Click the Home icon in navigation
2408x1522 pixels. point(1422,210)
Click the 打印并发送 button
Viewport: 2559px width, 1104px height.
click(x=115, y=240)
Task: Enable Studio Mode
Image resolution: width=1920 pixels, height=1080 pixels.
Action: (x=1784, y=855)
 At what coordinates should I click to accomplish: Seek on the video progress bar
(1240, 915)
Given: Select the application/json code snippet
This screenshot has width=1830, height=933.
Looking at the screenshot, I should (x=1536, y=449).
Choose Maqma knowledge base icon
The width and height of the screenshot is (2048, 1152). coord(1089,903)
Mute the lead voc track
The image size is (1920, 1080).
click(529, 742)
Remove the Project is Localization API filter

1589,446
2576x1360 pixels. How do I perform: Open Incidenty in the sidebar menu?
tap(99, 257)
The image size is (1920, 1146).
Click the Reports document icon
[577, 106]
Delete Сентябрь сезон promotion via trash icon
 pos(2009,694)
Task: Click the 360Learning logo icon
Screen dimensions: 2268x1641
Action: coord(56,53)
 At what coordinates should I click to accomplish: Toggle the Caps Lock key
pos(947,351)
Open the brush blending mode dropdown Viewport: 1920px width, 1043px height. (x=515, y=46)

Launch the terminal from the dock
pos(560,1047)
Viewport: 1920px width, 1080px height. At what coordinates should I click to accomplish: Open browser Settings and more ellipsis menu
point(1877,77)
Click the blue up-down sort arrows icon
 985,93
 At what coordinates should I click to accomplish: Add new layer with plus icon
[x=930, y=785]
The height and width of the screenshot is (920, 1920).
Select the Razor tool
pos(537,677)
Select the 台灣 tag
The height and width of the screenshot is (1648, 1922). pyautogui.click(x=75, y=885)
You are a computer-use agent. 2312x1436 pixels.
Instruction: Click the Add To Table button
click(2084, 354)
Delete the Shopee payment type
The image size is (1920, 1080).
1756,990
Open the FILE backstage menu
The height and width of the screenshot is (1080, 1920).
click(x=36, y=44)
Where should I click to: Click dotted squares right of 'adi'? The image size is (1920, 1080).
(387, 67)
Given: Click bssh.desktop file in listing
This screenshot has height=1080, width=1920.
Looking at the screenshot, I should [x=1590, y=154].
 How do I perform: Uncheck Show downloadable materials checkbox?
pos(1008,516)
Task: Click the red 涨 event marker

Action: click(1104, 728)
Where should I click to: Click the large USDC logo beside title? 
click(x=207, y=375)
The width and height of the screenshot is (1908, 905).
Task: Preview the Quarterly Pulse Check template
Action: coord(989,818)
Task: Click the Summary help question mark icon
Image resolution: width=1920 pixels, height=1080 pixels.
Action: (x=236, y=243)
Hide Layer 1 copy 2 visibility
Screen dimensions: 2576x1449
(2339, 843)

- [Exercise brief]: Starting at the line that contains "How do I perform: Uncheck", transcribe every line through the last line of the entries above, exactly, and nothing else.

- [Result below]:
 How do I perform: Uncheck Show downloadable materials checkbox?
pos(1008,516)
Task: Click the red 涨 event marker

Action: click(1104, 728)
Where should I click to: Click the large USDC logo beside title? 
click(x=207, y=375)
The width and height of the screenshot is (1908, 905).
Task: Preview the Quarterly Pulse Check template
Action: coord(989,818)
Task: Click the Summary help question mark icon
Image resolution: width=1920 pixels, height=1080 pixels.
Action: (x=236, y=243)
Hide Layer 1 copy 2 visibility
Screen dimensions: 2576x1449
(2339, 843)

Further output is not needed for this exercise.